### TESTO MOSTRATO
-=-=-

Arne gioca nel Jönköpings Södra, arriva in Nazionale a ven’ anni e naturalmente comincia ad attirare l’attenzione dei talent-scout italiani, alla disperata ricerca di attrazioni. Su di lui, in particolare, si indirizza subito un raffinato e competente uomo di calcio, Beppino Bigogno, che, chiamato alla guida dell’Udinese, sta cercando un fuoriclasse non proprio del primo circuito, da poter ingaggiare senza mandare in crisi il bilancio.
Ma la Svezia, scottata dai continui saccheggi delle formazioni italiane, che stanno depauperando il suo vivaio, ha instaurato leggi severissime: basta il semplice sospetto di trattative con club professionistici per squalificare un giocatore ed escluderlo dal giro della Nazionale. Una vera e propria caccia alle streghe, della quale Selmosson è fra i primi a fare le spese.
Il 28 maggio del 1953 Arne gioca a Solna Svezia–Belgio (2-3) ed è giudicato il migliore in campo dei suoi. Ma tre giorni dopo il giornale «Stockholms-Tidningen» riporta che il giovane campione è già stato acquistato dall’Udinese per diciotto milioni di lire. Non è ancora vero, ci sono stati dei contatti, si sta trattando, ma il contratto non è stato firmato. Anche perché in Italia la legislazione sui calciatori stranieri è molto incerta.
Infatti, proprio in quei giorni, sotto la spinta di coloro che si battono per motivi tecnici (il declino della Nazionale) ed economici (il dissesto dei bilanci) contro la massiccia calata degli stranieri, una disposizione della Presidenza del Consiglio, nota come lodo Andreotti, dispone che non vengano più concessi permessi di soggiorno in Italia agli stranieri che lo chiedono per esercitare l’attività calcistica. Sola eccezione consentita gli «oriundi» cioè i discendenti diretti di italiani (il che apre le porte a truffe anagrafiche clamorose).
L’Udinese interrompe cosi le trattative per Selmosson, dopo aver tentato l’ingenua scappatoia di ottenergli il permesso di soggiorno quale impiegato nella ditta di legnami del presidente Bruseschi. Ma intanto la severissima Federazione svedese, in data 10 giugno, esclude il giocatore dalla Nazionale e gli impone una dichiarazione scritta, che neghi il percepimento di qualsiasi somma dal club italiano, pena l’esclusione dall’attività.
Ci sono interrogazioni parlamentari, promesse di risarcimento economico da parte della Federazione e insomma il rigore della norma viene molto attenuato. Con un anno di ritardo, stagione 1954-55, Arne Selmosson approda finalmente in Friuli.

-=-=-

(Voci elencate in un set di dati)
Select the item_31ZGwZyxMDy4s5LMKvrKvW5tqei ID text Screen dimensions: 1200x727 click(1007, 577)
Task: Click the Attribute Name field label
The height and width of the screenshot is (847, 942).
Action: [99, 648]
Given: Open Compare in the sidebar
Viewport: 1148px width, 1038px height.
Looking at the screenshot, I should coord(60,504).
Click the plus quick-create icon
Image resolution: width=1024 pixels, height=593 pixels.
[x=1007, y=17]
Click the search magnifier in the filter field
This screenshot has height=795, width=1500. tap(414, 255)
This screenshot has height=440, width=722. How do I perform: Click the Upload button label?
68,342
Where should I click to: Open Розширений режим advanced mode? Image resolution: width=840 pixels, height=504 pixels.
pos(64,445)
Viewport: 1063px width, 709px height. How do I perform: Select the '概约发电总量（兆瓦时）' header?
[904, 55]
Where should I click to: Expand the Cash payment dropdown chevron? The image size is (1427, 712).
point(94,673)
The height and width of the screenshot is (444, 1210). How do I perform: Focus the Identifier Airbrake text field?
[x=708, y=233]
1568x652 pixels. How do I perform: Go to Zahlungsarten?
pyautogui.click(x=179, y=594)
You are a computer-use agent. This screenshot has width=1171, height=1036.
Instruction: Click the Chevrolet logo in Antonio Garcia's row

-=-=-

### OBIETTIVO DICHIARATO 1
Quali nomi di persona compaiono nel testo su Arne Selmosson?
### OBIETTIVO DICHIARATO 2
Nel testo su Arne Selmosson, per quale cifra lo «Stockholms-Tidningen» dava il giocatore già acquistato dall'Udinese?
### OBIETTIVO DICHIARATO 3
Nel testo su Arne Selmosson, riscrivi il passo da "L’Udinese interrompe cosi" fino a "finalmente in Friuli." compreso, sostituendo "ditta di legnami" con "segheria".
Per rispondere usate soltanto il testo.

### RISPOSTA COMPLETA 1
Arne Selmosson, Beppino Bigogno, Andreotti, Bruseschi

### RISPOSTA COMPLETA 2
Diciotto milioni di lire.

### RISPOSTA COMPLETA 3
L’Udinese interrompe cosi le trattative per Selmosson, dopo aver tentato l’ingenua scappatoia di ottenergli il permesso di soggiorno quale impiegato nella segheria del presidente Bruseschi. Ma intanto la severissima Federazione svedese, in data 10 giugno, esclude il giocatore dalla Nazionale e gli impone una dichiarazione scritta, che neghi il percepimento di qualsiasi somma dal club italiano, pena l’esclusione dall’attività.
Ci sono interrogazioni parlamentari, promesse di risarcimento economico da parte della Federazione e insomma il rigore della norma viene molto attenuato. Con un anno di ritardo, stagione 1954-55, Arne Selmosson approda finalmente in Friuli.